Solo dopo scoprii che era una località in Spagna. Sognavamo di andarci, dove il cielo è turchese, il mare blu e le montagne smeraldo. Ma per mia sfortuna, lui mi presentò un suo amico. Appena lo vidi, fui perduta! Quanto l’ho amato, l’idiota!

Ci sposammo poco dopo, e Sandro, come spesso accade, diventò testimone e amico di famiglia. Mio primo marito però era un donnaiolo. Ne ho passate finché non ho capito che era solo un inutile. Dopo un anno rimasi incinta. Allora non si parlava molto di contraccettivi, e in Italia il sesso non esisteva. Ma gli aborti sì. Il mio “caro” mi convinse a fare quell’orrenda cosa. Da dove gli era venuta tutta quella eloquenza?

Accettai, ma fu un errore. Che sofferenza! Non lo dimenticherò mai. Allora gli aborti si facevano all’ospedale di via Manzoni. Una catena di montaggio. Lì non ti ripulivano solo dentro, ma ti svuotavano anche il cervello, eliminando ogni traccia di romanticismo tra uomo e donna. Praticamente senza anestesia. Ti davano una mascherina, ma che serviva? Un dolore infernale! Riuscii a trascinarmi in cameraata, dove c’erano altre donne ingannate e infelici. Sedute lì, affrante. Che tristezza. Sentivo l’odio ribollire dentro di me verso gli uomini.

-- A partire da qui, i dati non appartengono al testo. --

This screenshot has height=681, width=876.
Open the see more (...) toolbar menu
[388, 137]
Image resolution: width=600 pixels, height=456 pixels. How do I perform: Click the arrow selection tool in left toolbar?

E nella testa mi ronzava una canzone: «La dolce bacca l’abbiamo colta insieme, l’amara l’ho colta io sola». Ecco, pensavo, vigliacchi! Niente problemi, niente preoccupazioni! Ma poi entrò l’infermiera con un secchio di tulipani e una torta! Una torta enorme, di due chili, «Fragole e panna». Quelle torte le facevano solo su ordinazione alla pasticceria «Il Trifolio» in corso Vittorio. Ero circondata dai fiori, divoravo la torta, piangevo di nuovo, ma di felicità. — Mi ama! Si ricorda di me! Il mio tesoro!

Sul coperchio della torta c’erano solo due parole stampate: «Tieniduro, Nanni!». Tutte mi invidiavano. Tornai a casa raggiante, anche se mi sentivo malissimo, tutto mi doleva! Guardai mio marito negli occhi e capii: non era stato lui, ma Sandro a preoccuparsi per me. Insomma, divorziai. Ma con Sandro non andò meglio. È buono, gentile, onesto, ma non ho mai provato nulla per lui. Niente. Quando capì che non l’avrei mai amato, sparì. Seppi poi che era partito per il Nord, a lavorare. Io invece incontrai tuo padre. Il destino mi regalò un altro amore. Sono fortunata!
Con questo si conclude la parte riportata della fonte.